Keywords

1 Introduction

Image fusion aims to combine salient information from source images. There exist abundant object details in Visible (VI) image, while infrared (IR) one has particular target characteristic. Fusion for VI and IR images expect to maintain the both advantages of VI and IR images, which is useful for target detection, monitoring, etc.

Lots of methods are designed for image fusion. The fusion based wavelet [1] and curvelet transform are famous multiple resolution-based algorithms. Meanwhile, those pyramid-based approaches also play an important role in image fusion, such as Laplace pyramid [2], ratio pyramid [3], morphological pyramid [4]. Those methods would smooth details because of their down sampling and up sampling, which is time consuming. To achieve image fusion, multiscale directional nonlocal means(MDNLM) filter is used [5]. MDNLM is a multiscale, multidirectional, and shift-invariant image decomposition method. There is an algorithm based on compressive sensing [6], and the sparse coefficients of the source images are obtained by discrete wavelet transform. Bai propose an outstanding algorithm for IR and VI image fusion [7], which utilizes region detection through multi scale center-surround top-hat transform. But some parameters are difficult to select for new users. To keep the thermal radiation and appearance information simultaneously, people design a fusion algorithm, named Gradient Transfer Fusion(GTF) [8], based on gradient transfer and total variation (TV) minimization. Since human visual system(HVS) is the best system for judging quality of image, saliency preserving is also popular in image fusion [9]. And we also have developed dual-band image fusion using saliency analysis [10, 11]. With saliency characteristic highlighting, the fused results have good visual effect, preserving details well. But how to well extract salient features seems a little difficult for VI and IR image fusion [12]. The saliency extraction method should be designed.

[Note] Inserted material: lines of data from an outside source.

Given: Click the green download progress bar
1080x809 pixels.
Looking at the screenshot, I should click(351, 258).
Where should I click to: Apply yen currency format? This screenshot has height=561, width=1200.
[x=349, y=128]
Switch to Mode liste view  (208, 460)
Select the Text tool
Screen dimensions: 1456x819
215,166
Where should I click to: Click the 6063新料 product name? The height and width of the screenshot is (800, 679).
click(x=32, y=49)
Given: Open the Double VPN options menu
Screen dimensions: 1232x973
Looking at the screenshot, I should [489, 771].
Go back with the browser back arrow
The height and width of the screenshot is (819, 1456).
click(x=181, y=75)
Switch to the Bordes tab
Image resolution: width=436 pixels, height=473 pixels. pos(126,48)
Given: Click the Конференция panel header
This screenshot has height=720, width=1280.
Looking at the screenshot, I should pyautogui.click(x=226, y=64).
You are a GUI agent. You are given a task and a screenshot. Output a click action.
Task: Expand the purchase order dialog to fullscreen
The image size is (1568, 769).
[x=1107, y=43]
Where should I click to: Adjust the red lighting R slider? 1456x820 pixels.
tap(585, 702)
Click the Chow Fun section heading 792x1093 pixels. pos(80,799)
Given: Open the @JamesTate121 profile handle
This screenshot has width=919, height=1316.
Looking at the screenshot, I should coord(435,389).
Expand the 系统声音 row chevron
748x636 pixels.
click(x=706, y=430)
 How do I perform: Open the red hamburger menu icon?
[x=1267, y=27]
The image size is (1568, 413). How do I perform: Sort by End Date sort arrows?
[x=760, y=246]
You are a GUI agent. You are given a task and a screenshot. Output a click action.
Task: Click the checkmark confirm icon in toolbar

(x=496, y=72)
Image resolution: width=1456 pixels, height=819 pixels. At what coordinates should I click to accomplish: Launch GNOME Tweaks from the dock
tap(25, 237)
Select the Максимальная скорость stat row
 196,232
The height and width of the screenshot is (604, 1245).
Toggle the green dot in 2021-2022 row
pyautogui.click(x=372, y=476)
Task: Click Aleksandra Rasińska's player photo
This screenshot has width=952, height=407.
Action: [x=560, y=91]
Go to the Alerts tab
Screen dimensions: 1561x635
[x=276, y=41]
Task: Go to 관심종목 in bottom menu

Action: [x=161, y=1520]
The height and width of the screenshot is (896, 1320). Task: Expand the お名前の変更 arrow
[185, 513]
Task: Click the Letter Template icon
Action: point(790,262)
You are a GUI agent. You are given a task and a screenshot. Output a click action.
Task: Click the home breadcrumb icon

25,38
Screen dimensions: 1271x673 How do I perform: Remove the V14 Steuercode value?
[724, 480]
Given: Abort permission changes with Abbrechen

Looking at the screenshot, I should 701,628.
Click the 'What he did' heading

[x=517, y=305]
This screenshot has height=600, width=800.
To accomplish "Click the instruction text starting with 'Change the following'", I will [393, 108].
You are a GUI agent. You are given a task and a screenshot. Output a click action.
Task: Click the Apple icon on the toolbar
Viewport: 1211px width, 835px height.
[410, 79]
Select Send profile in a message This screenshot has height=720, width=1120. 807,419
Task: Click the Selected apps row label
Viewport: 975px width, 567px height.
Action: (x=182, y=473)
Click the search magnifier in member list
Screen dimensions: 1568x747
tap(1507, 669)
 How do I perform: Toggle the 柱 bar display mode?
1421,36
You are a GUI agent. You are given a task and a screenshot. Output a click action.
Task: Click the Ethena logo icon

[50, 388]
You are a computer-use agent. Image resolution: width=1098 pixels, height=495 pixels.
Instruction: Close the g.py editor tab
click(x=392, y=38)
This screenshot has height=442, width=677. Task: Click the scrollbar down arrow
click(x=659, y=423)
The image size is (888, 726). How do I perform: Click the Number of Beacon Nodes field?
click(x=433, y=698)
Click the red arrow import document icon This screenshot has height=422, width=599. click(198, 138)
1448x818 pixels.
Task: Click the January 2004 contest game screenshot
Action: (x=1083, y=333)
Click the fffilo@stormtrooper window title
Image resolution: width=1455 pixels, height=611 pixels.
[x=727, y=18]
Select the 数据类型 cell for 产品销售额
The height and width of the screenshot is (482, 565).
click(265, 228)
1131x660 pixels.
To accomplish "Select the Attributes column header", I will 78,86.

In our paper, we propose a local saliency extraction-based dual-band image fusion method. The local-window-based gray distance idea is used for saliency analysis. And spatial weight is also imposed on the design. The dual-band images are weighted fused based on saliency maps for each band. Furthermore, the fusion is considered under different levels, which are determined by the size of local window to extract features with different sizes. We could finally obtain details enhanced results, inherit-ing the important information from source images.

2 Local Window-Based Visual Saliency Extraction

HVS could rapidly finish saliency extraction from the scene, as eyes would focus on those areas they concern. Different regions attract different attention, which means HVS would give different weight to the regions. We desire to design algorithms to simulate this ability of HVS to improve the effect of image processing.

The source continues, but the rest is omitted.